▶ **Activity**
Would you retype exactly the lines below, from the one containing "You are a computer-use" through the end of the entries, both ends included, but not the pictures?

▶ **Records**
--------------------------------------------------

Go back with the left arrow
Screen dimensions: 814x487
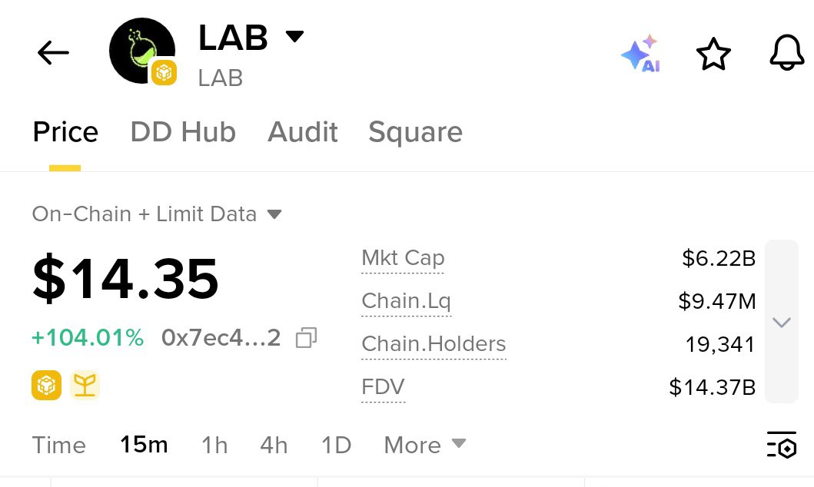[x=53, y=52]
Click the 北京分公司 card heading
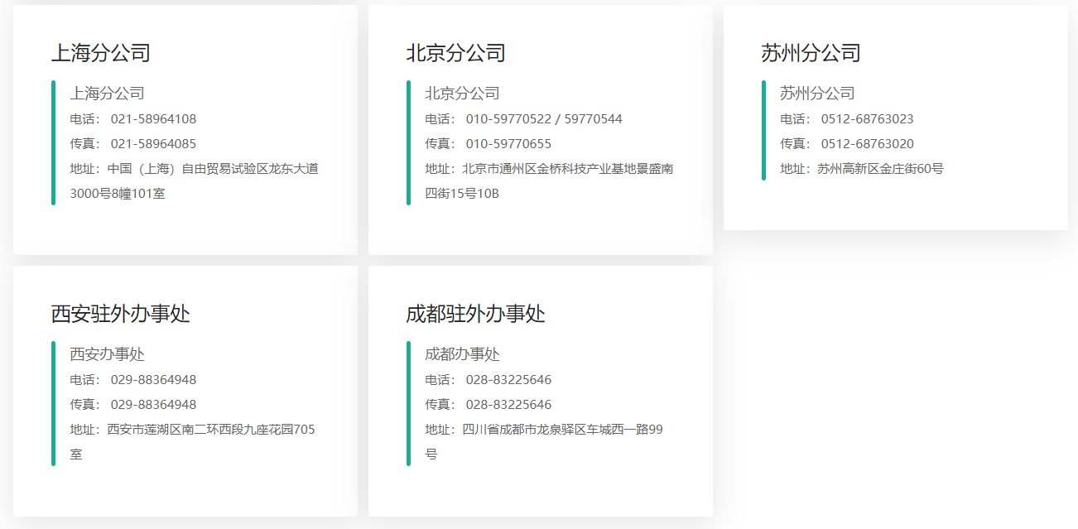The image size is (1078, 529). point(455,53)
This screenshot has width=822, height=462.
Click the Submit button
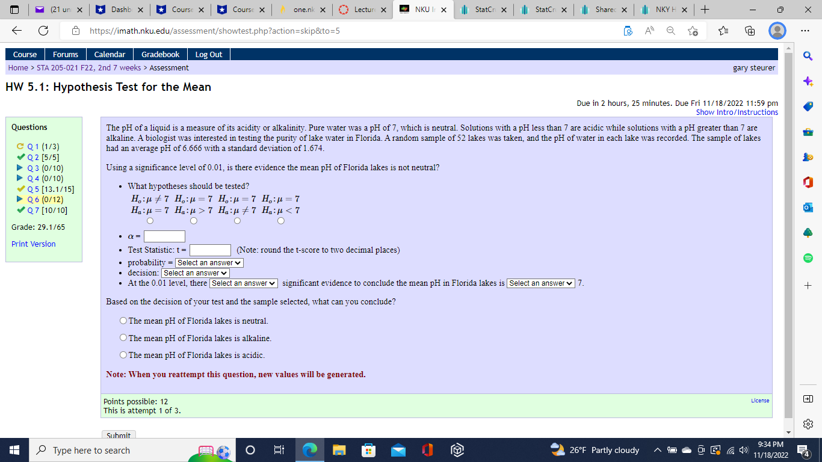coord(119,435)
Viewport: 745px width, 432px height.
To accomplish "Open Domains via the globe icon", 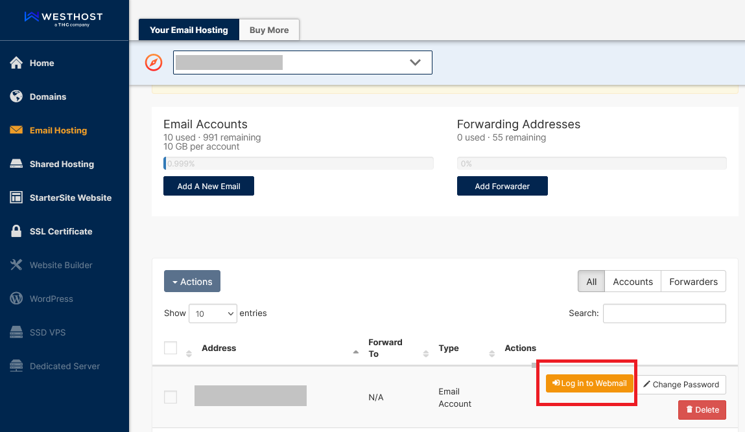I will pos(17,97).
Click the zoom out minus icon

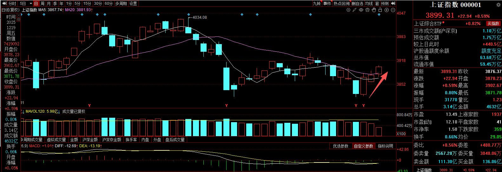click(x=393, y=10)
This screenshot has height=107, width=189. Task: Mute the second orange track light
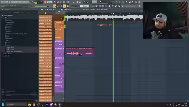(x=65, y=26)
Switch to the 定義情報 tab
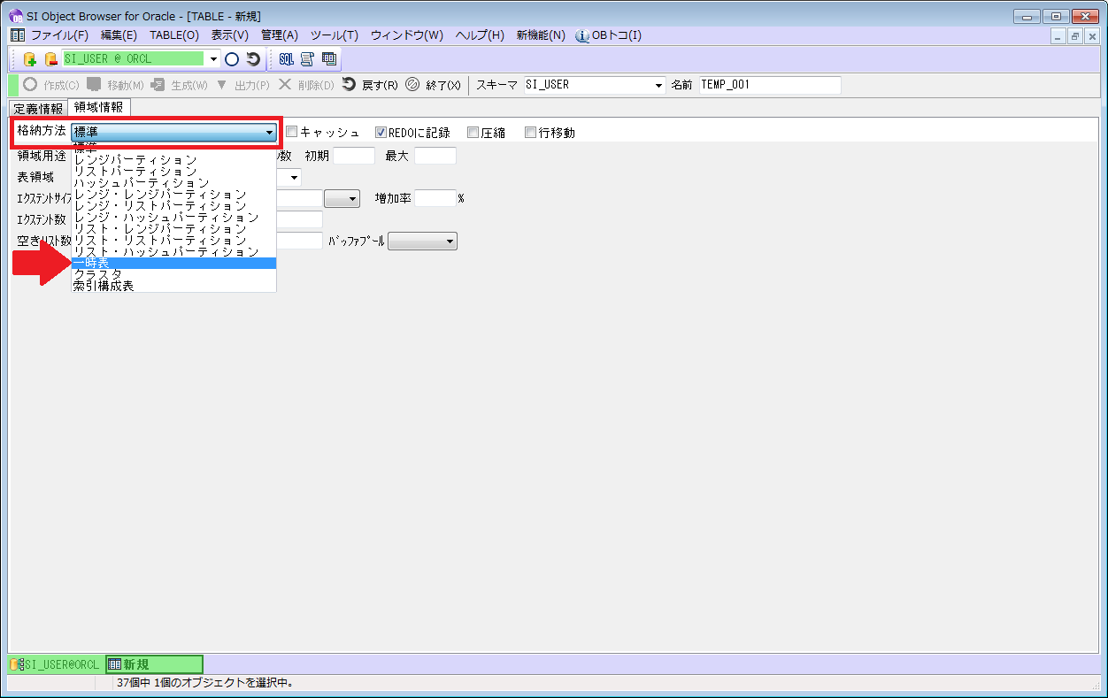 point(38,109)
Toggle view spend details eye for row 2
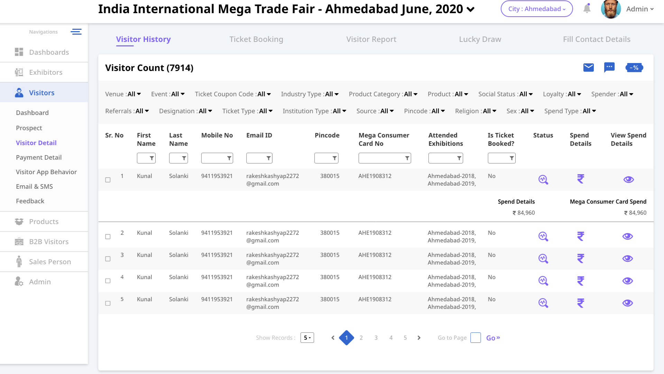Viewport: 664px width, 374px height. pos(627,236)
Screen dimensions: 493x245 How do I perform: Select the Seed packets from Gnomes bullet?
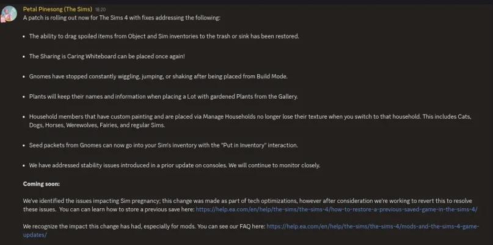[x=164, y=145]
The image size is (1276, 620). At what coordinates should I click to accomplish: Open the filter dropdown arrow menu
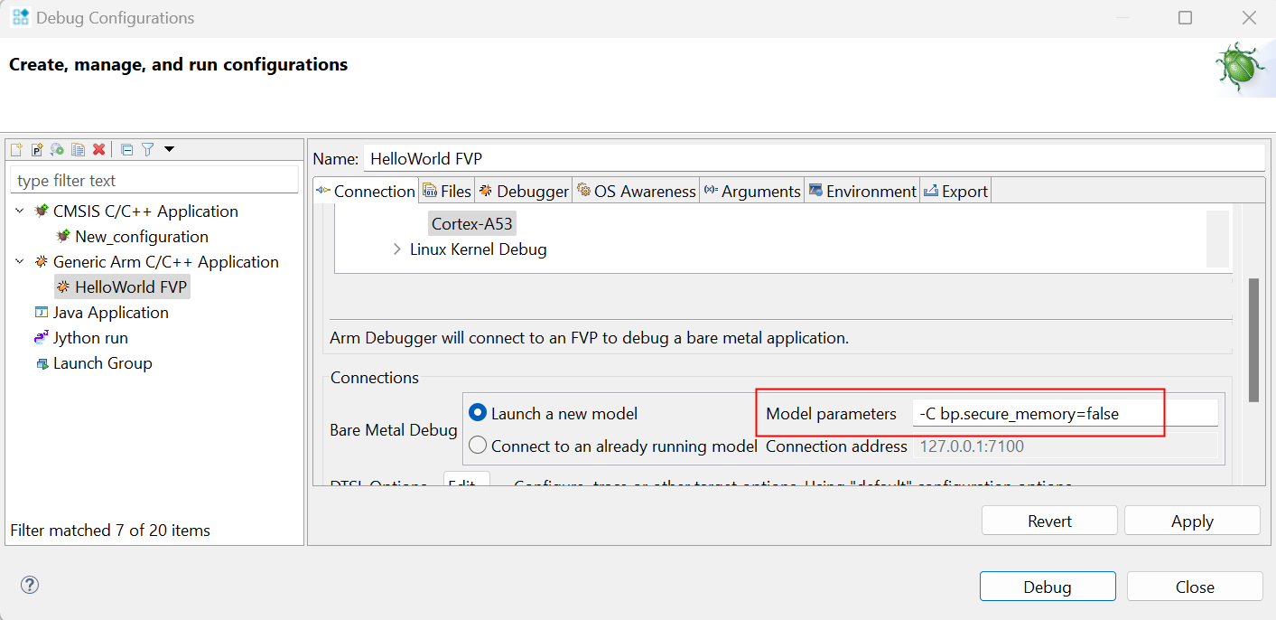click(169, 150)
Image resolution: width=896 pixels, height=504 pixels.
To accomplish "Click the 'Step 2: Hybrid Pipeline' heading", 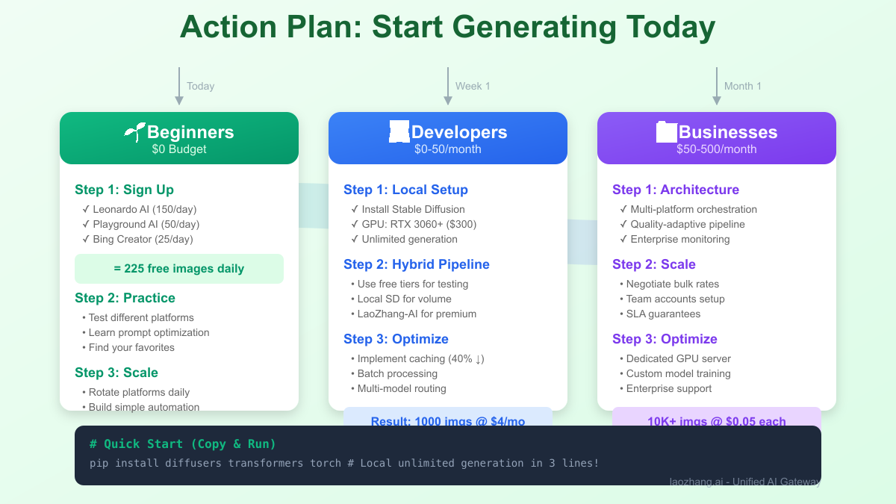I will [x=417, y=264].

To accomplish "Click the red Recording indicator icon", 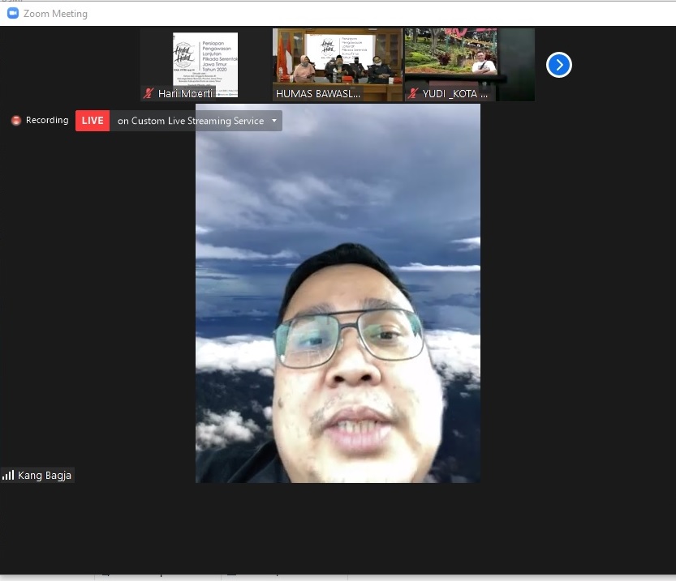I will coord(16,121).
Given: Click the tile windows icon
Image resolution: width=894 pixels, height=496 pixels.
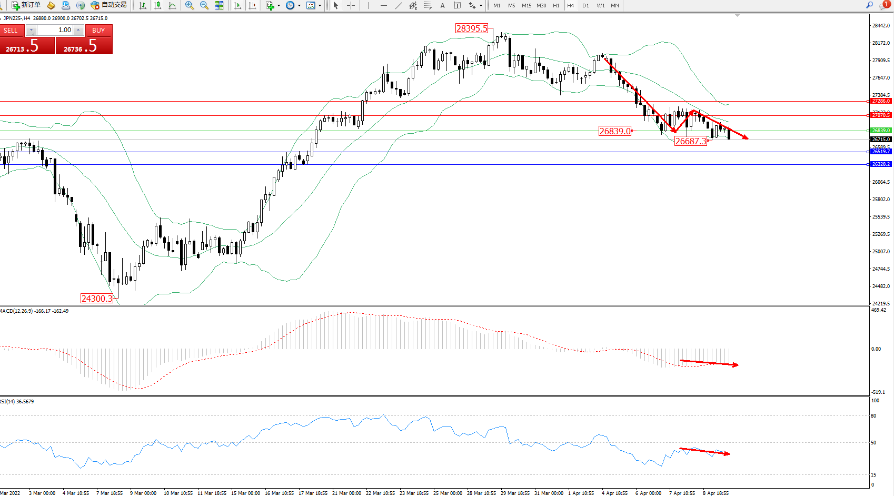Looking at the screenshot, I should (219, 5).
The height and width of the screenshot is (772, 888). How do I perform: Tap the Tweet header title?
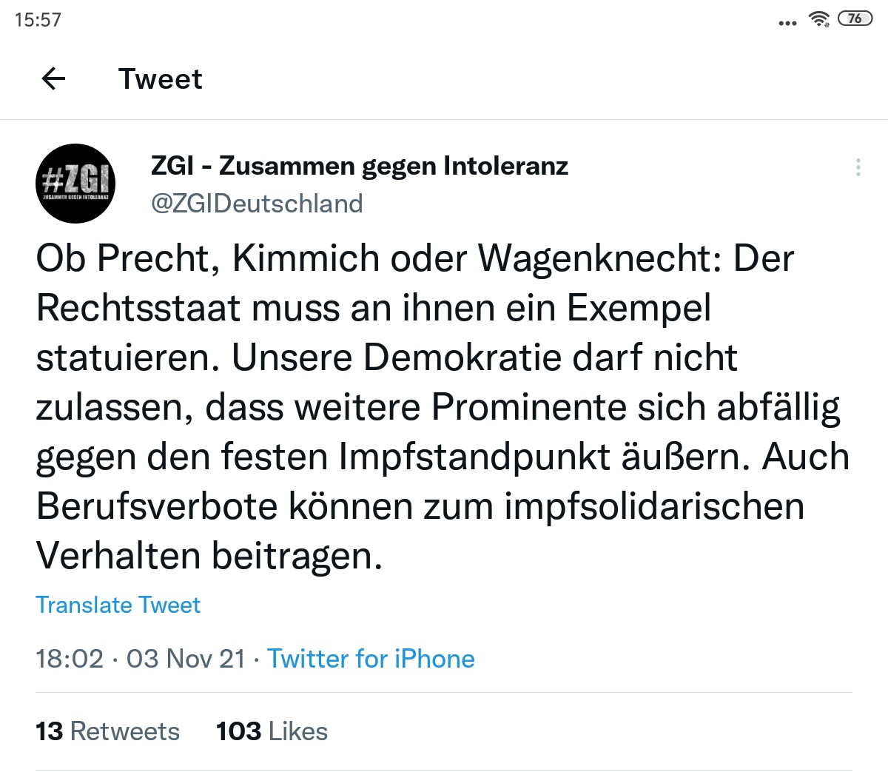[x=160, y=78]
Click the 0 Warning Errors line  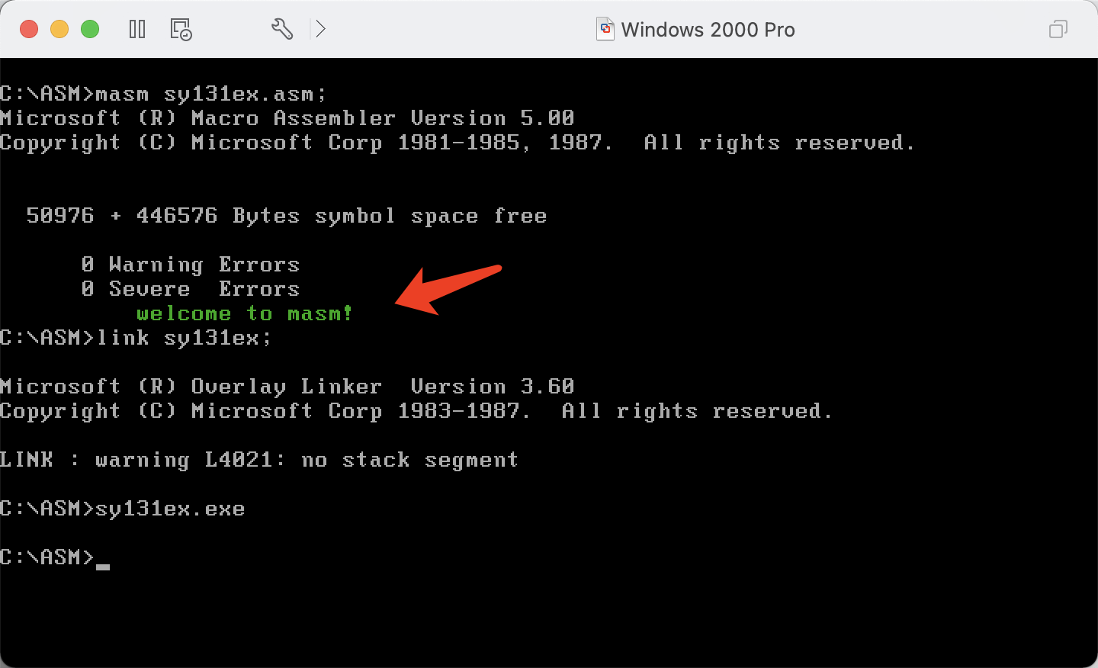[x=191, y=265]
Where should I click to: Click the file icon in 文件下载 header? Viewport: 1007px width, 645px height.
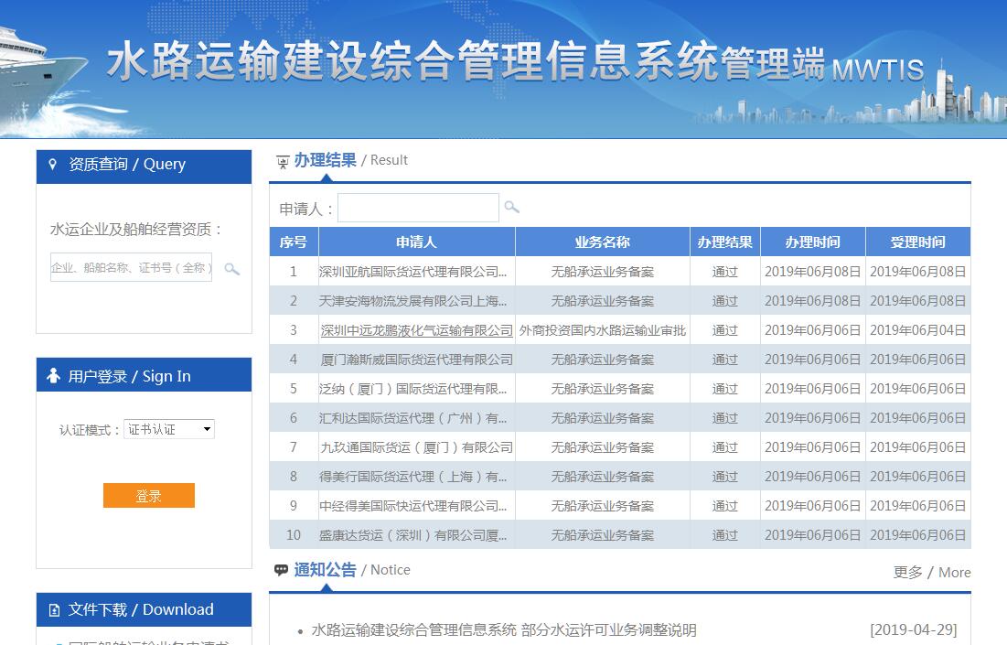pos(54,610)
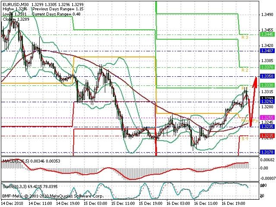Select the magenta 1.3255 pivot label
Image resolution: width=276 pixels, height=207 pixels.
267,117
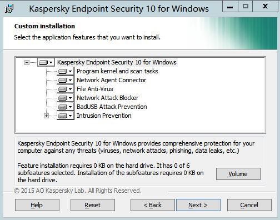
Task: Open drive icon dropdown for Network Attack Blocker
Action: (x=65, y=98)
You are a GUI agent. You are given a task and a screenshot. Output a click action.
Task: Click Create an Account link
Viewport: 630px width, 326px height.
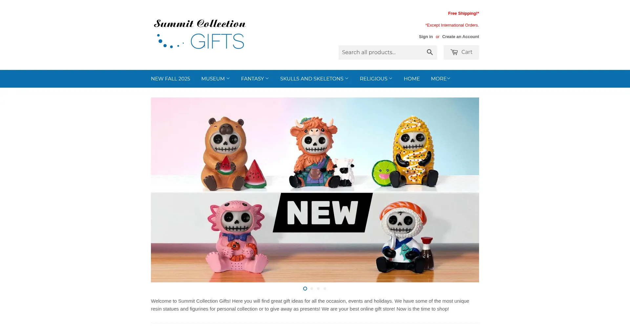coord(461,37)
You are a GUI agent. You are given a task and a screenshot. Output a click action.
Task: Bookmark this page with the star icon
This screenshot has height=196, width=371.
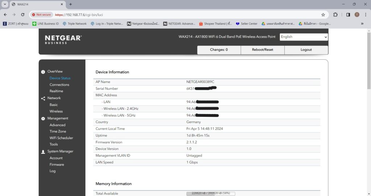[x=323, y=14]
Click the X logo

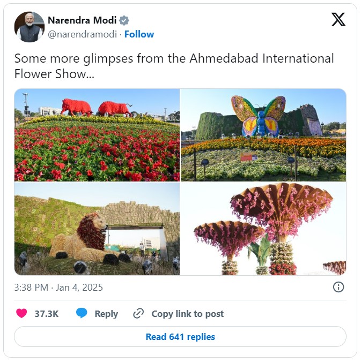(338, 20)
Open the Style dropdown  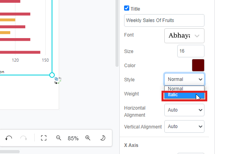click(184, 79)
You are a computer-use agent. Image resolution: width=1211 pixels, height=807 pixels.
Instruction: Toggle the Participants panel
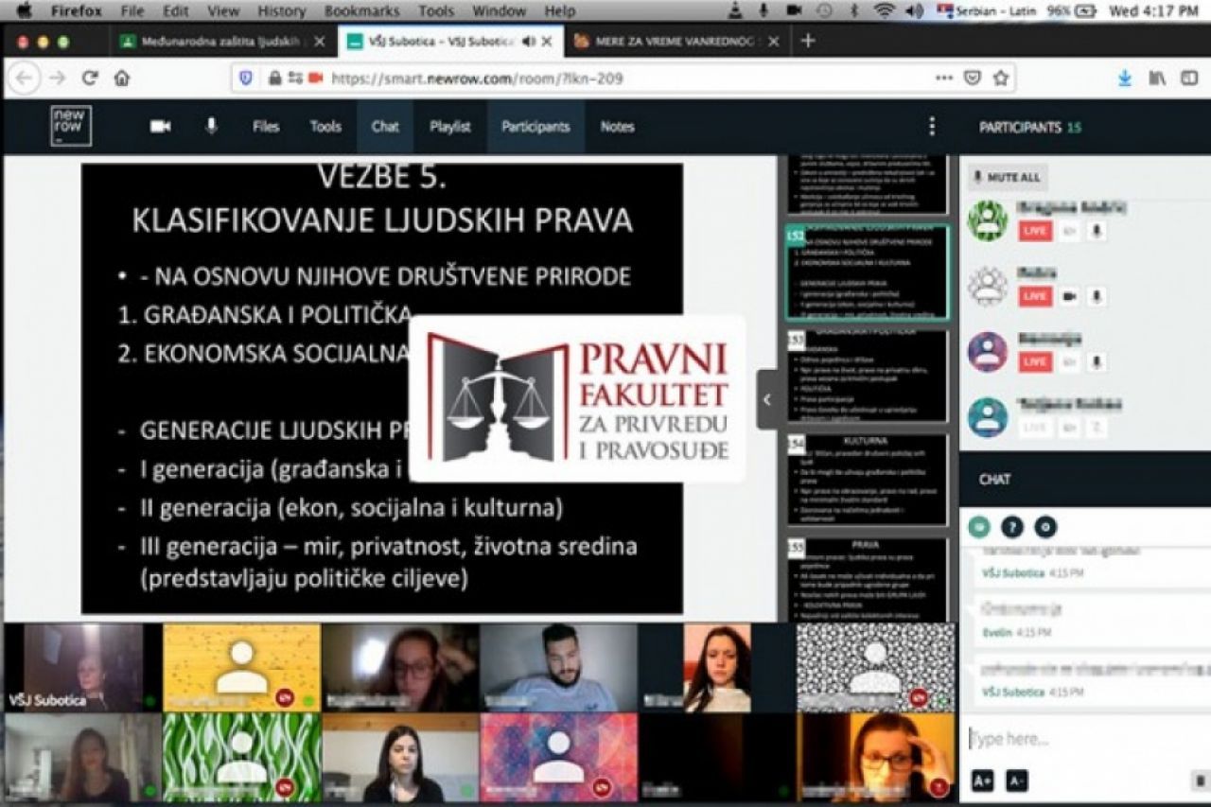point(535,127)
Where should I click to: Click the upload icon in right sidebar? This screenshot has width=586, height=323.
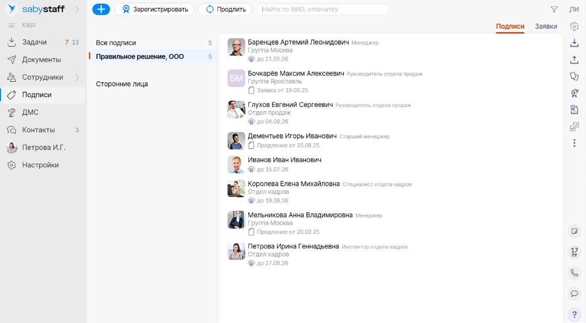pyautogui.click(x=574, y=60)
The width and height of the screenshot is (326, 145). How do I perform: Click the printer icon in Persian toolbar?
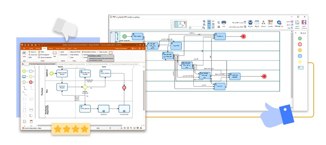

--------------------------------------------------

▶ **Answer to this problem**
You are a computer-use agent. Image resolution: width=1211 pixels, height=807 pixels.
Instruction: Toggle the Participants panel
point(535,127)
Where should I click to: Click the upload icon in right sidebar? This screenshot has width=586, height=323.
pyautogui.click(x=574, y=60)
The width and height of the screenshot is (326, 145). How do I perform: Click the printer icon in Persian toolbar?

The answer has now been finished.